AsyncValue's type erasure simplifies code that does not need to access the contained data. For example, BEFExecutor uses one generic code path based on AsyncValues to forward results from one kernel to arguments to another kernel.

AsyncValueRef

AsyncValueRef improves type safety when type erasure is not needed.

AsyncValueRef is functionally equivalent to RCReference<AsyncValue>, except that it carries type information for the contained data. For example these two code blocks are equivalent:

// AsyncValueRef version. Note how int32_t is specified in AsyncValueRef's
// template parameter.
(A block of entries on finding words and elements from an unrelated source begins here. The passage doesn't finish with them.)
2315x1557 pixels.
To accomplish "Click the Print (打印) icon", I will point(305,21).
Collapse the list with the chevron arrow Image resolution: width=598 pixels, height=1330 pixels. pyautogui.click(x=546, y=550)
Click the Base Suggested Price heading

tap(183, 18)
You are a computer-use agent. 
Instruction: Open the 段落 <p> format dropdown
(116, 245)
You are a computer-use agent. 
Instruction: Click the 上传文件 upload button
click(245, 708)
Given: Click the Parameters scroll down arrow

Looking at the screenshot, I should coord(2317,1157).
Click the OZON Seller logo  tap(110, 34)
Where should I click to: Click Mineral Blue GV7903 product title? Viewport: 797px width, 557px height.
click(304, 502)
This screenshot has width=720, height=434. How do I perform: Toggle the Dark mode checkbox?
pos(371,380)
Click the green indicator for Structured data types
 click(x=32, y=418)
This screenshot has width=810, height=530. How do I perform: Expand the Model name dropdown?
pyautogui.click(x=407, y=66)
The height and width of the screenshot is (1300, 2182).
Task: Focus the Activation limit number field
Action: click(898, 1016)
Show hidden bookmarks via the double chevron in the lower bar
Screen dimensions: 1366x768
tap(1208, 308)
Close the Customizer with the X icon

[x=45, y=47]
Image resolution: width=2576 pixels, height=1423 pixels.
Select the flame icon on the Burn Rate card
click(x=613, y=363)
Prefer this version when type erasure is not needed.
AsyncValueRef<int32_t> int_value = ...;
int_value.emplace(42);
// RCReference<AsyncValue> version. Note how int32_t is specified in emplace's
// template parameter. Use this pattern when type erasure is needed.
RCReference<AsyncValue> int_value = ...;
int_value->emplace<int32_t>(42);

For example, TensorHandle is constructed from two AsyncValues, one which must contain TensorMetadata and another which must contain Tensor.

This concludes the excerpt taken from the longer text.